A few weeks ago I blogged about the NY Times editorial acknowledging that there is no STEM shortage. It was also was nice reading the prestigious Columbia Journalism Review (May/June) by Beryl Benderly exposing the same oft-repeated nonsense about STEM.

But, when will fact-checkers start questioning writers who claim (often in passing on another topic altogether)  that our schools need to emphasize math and science more because that’s where the shortages are, and that’s why our economy is lagging?

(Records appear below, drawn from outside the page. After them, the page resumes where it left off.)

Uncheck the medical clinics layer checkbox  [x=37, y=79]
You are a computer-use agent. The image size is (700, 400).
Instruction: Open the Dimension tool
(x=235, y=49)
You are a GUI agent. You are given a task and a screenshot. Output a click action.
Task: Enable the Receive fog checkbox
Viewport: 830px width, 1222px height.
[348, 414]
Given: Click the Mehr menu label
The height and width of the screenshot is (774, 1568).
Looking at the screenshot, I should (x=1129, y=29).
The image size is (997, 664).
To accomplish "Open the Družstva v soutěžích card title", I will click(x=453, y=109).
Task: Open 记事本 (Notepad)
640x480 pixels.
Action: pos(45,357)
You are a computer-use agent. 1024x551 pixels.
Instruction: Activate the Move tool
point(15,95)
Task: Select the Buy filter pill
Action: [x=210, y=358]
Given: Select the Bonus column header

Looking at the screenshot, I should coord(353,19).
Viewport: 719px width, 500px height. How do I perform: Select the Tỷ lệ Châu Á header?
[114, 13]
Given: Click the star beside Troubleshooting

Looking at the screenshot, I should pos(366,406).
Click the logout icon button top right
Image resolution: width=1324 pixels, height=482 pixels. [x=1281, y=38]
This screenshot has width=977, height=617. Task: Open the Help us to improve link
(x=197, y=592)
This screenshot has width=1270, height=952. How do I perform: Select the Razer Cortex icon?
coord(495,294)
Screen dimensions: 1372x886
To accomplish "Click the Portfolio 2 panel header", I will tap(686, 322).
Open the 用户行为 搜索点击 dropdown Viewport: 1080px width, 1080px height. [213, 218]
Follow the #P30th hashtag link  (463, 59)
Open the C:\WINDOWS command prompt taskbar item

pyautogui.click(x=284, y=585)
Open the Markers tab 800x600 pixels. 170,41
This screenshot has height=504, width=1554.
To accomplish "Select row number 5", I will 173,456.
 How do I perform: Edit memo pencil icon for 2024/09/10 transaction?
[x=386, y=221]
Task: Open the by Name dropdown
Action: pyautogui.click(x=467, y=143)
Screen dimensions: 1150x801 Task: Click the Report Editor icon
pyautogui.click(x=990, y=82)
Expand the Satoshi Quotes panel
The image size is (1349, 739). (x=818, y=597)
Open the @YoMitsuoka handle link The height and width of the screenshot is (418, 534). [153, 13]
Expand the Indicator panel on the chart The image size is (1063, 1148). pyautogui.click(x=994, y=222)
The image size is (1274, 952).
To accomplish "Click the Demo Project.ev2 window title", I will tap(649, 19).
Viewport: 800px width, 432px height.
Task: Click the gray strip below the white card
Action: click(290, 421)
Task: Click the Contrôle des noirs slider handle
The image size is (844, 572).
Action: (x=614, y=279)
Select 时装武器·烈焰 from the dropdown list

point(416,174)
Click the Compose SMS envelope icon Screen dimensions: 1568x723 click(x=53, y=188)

I’ve been intrigued over the years at what fact-checkers at reputable magazines call me on—demanding “the evidence”—and what they don’t.  Maybe it’s because I write for some publications and not others?  I don’t think so because the range is pretty wide, although of course slanted toward the liberal/left side.  Why would such a claim be more attractive to the Left than the Right?  When do some contentious claims enter the sphere of “common knowledge”?  What is required before something becomes “common knowledge,” how can we help the truth go viral.  Can we turn it around?

Then we had better take on the whole issue of “failure”—who is and who isn’t, and what that tells us about ourselves.  For example, if Massachusetts were a nation—and it’s bigger than Singapore, Shanghai and Hong Kong—whose test results are reported as though they were nations, Massachusetts would come in  Number One on math and literacy testing.

P.S.  Have I already told you to read Public Education Under Siege, edited by Michael Katz and Mike Rose (University of Penn Press)

5 Responses

  1. Right on, Deb.
    Once every generation, the efforts to turn liberal arts education into VocEd and technological training re-surface. It’s like plaid. But let’s call it what it really is.

  2. Education is a failure and one of epic proportions. Its amazing to me that Debra doesn’t see this. Any system that demands of a person 13 years of their life ought to result in something remarkable….amazing. And yet the results of the education systems worldwide are at best mediocre. Its really a horrible horrible system. Watch a kid in class. Watch the boredom, the restlessness and ask yourself what could justify so much suffering?!!

    The only failure greater than the education system is the world of work. But education is a system designed to prepare you for the world of work. Only Paul Goodman seems to have had any grasp of how absurd it all is.

    • I guess you are new to Deborah’s work. She agrees with your critique of much of schooling, and has created public schools in low-income areas where what you describe is not true with remarkable results. However, that has nothing to do with what she wrote above.

  3. Deb, I’ll be damned if I can see how you can posit ‘The myth of “our failing schools” is one example, and the idea that the U.S. suffers from a shortage of STEM workers is another.’ And I’ve been reading you weekly for years!

    Failing schools is what we do to black children. Yes, there are plenty of low-quality white rural schools. And suburban schools. And yes, poverty (of both purse and spirit) contributes hugely to the achievement gap.

    But when we talk of failing schools, we’re talking of systemic failure to adapt. Slow, continuous slipping behind. The kinds that can only come in a monopolistic institution to long insulated from it’s customers, shielded by the force of the State.

    Of course, poverty is extended by non-school actions of the state. Detroit is the classic example of this.

    Detroit is a “Progressive’s” heaven. For forty years, it has been run more as ‘Progressives’ desire than almost any other city.


    As to STEM, the remedial classes required at community colleges are proof enough for those who would listen. So are the tech and medical jobs waiting nationwide to be filled.

    Now, a good argument may be what constitutes a STEM education. I’d be open, for example, to computer programming as a substitute for some students for their math requirements. Ditto for Prob/STAT.

    In fact, I’d argue that financial analysis and accounting should be required for anyone who is given a college degree. I’ve seen too many teachers and writers toss around the word ‘profit’ when they have not a clue in the world what it means.

    Don’t get me wrong. We’re also short on learning history, rhetoric, and arts!

    But the way out of systemic poverty–for Blacks and everyone else–is lots more STEM careers (and the other jobs they enable).

    • We may need more STEM jobs, but there is no evidence that more education in such skills has anything at all to do with creating such jobs. As most who study education and the economy agree, in a developed country a better educated populace has little to no effect on the economy or job creation despite all the rhetoric to the contrary. However, changes in the economy does effect what fields people pursue as well as educational policies.